* _THE DATA_:
══════════

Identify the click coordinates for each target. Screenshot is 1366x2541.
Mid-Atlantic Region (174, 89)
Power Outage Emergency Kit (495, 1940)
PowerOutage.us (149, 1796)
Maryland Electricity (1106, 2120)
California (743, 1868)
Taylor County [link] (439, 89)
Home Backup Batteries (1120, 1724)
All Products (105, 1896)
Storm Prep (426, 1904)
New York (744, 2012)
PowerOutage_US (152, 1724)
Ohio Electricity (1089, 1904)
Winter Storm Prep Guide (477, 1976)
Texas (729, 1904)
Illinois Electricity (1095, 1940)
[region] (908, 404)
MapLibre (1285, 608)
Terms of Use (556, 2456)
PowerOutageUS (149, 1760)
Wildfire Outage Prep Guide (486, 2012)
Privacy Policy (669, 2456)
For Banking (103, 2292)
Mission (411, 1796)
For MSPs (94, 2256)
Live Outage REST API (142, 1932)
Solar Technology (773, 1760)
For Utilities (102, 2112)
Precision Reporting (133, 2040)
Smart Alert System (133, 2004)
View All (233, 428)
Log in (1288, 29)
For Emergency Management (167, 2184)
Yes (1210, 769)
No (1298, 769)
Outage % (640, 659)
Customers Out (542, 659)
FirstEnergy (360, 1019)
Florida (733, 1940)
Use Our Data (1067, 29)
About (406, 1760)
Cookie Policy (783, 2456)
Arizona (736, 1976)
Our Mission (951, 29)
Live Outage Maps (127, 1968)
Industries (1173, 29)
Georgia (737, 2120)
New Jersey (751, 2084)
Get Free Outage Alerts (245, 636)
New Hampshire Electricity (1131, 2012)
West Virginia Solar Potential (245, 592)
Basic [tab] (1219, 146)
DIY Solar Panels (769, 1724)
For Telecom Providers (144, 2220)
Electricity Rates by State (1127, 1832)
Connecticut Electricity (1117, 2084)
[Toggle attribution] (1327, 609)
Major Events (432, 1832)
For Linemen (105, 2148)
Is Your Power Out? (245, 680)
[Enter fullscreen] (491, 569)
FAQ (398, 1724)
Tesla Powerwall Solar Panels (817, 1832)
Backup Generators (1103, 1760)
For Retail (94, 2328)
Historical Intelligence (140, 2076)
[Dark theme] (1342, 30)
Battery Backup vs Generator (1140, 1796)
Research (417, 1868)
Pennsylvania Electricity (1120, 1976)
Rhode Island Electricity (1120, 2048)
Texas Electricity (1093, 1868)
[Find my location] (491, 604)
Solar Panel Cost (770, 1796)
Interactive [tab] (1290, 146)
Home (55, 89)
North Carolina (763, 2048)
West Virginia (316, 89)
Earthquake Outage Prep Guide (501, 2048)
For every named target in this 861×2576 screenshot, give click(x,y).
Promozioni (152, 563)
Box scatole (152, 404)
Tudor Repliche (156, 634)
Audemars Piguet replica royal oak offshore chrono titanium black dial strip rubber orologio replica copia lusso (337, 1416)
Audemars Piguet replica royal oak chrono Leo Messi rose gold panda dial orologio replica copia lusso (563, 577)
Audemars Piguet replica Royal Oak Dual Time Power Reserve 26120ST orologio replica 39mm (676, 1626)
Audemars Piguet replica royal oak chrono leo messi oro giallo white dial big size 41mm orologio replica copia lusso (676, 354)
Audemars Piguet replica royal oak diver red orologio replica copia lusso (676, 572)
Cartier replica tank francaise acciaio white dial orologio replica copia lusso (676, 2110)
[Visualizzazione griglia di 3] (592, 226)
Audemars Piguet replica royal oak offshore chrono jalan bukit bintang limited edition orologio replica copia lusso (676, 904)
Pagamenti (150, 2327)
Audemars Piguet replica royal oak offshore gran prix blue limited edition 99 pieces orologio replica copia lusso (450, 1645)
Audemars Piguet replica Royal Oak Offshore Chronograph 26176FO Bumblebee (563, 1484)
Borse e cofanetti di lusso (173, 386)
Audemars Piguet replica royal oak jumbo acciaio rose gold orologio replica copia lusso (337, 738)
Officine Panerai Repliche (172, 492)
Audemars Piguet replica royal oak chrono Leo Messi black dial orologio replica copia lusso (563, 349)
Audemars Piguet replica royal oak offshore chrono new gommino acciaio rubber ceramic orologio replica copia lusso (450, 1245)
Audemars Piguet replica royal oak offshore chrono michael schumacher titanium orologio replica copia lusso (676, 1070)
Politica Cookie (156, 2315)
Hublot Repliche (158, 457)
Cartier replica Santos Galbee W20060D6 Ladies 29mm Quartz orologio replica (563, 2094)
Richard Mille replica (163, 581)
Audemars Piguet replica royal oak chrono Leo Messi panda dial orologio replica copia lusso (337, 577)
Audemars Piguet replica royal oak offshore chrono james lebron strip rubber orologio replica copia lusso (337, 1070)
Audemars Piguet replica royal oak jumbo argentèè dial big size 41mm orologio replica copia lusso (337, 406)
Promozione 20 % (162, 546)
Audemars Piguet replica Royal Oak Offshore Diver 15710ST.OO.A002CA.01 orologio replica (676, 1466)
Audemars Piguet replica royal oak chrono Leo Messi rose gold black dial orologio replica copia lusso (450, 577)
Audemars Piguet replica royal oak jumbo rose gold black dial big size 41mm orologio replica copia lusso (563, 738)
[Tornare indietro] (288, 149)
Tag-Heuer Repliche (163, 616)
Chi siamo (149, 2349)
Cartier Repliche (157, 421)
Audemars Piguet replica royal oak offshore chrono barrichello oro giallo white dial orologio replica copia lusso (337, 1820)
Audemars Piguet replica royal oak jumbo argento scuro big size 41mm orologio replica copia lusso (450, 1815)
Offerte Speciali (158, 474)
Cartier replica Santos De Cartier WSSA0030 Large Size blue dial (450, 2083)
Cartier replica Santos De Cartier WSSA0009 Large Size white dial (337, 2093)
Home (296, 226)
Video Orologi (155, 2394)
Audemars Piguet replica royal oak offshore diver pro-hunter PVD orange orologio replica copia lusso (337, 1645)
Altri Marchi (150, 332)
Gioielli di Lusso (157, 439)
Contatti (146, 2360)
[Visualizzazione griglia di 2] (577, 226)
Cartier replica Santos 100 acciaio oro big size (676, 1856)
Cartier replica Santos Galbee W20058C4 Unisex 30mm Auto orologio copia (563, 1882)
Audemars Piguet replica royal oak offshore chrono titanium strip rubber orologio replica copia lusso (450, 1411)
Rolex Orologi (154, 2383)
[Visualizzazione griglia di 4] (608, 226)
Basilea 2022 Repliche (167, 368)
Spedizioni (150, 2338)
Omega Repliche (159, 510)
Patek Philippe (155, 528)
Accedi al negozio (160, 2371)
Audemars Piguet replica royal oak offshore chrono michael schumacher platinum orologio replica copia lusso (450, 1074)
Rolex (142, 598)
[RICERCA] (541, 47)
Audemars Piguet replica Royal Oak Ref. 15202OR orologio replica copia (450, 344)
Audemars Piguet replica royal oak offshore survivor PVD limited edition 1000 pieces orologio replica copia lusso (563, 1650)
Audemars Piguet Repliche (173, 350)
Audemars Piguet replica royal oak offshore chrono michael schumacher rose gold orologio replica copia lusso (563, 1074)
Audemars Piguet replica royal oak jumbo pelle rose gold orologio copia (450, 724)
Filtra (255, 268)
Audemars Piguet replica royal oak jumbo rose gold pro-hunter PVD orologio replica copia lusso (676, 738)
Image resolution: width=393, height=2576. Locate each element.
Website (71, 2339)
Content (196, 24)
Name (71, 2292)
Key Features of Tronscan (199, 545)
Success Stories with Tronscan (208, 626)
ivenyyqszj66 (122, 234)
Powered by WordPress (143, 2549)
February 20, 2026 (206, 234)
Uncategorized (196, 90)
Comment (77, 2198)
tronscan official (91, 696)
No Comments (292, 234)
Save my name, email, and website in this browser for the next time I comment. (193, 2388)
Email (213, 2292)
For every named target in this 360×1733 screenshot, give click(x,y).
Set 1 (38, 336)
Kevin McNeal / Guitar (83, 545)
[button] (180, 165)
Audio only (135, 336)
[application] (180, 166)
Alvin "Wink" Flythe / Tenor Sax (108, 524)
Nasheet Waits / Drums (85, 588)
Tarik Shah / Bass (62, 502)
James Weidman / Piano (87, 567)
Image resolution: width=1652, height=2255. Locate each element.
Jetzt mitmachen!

══════════

* _EXERCISE GOAL_: Please copy all lines of the listing in which the string "panda" occurs.

* _ANSWER SPACE_:
Audemars Piguet replica royal oak chrono Leo Messi rose gold panda dial orologio replica copia lusso (563, 577)
Audemars Piguet replica royal oak chrono Leo Messi panda dial orologio replica copia lusso (337, 577)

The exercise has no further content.